── Extracted information

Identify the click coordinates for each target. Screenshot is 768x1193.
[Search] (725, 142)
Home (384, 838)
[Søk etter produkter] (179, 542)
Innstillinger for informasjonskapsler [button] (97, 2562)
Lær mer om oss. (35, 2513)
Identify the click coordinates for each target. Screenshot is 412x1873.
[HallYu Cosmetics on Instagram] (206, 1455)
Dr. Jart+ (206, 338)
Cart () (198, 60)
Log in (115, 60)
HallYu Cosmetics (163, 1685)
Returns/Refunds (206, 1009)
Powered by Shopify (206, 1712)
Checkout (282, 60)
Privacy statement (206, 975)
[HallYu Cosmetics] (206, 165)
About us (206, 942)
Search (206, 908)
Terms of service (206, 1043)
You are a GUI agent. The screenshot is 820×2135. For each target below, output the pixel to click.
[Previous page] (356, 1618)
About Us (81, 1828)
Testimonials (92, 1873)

────
── Extracted information

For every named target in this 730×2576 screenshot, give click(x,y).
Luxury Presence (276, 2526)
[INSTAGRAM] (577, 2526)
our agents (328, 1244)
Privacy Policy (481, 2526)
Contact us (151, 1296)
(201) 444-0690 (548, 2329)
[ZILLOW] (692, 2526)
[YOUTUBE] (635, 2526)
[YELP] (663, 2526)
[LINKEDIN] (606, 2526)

────
── Extracted information

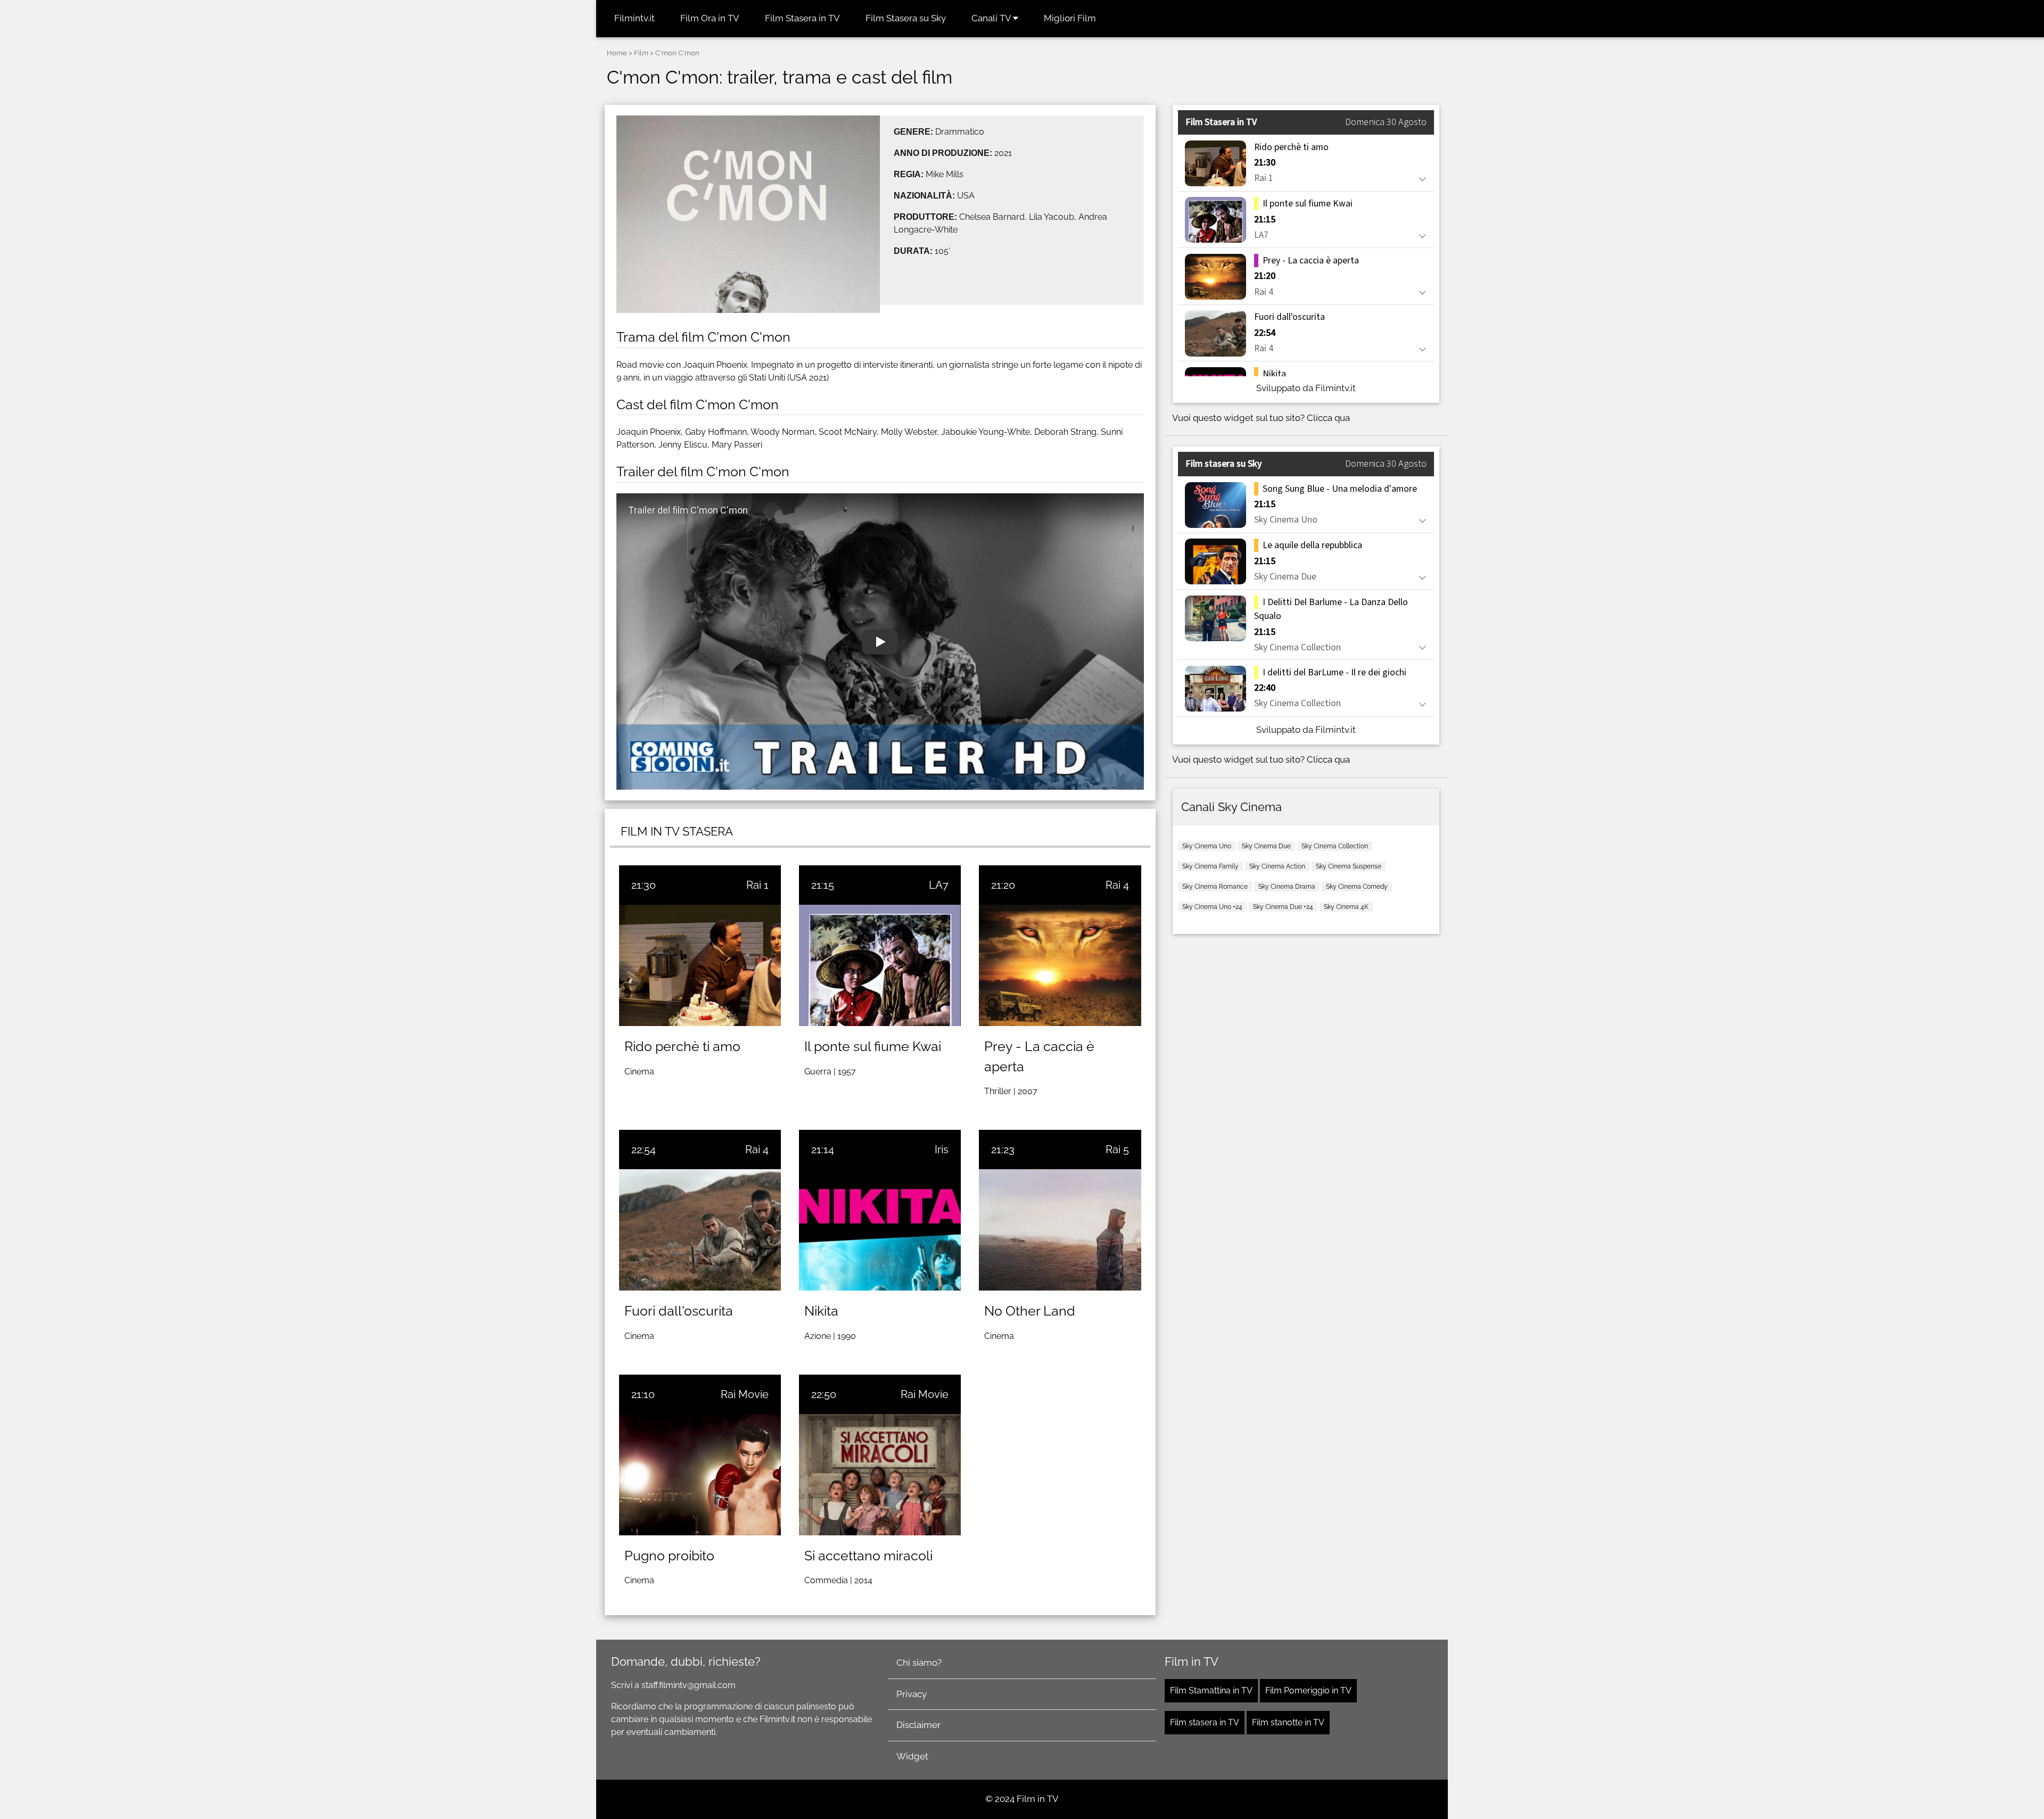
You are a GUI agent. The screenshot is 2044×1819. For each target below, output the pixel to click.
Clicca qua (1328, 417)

────

What you need to do
Determine how many lines of the records contain the word "HallYu". Reply with the number by itself.

Response
3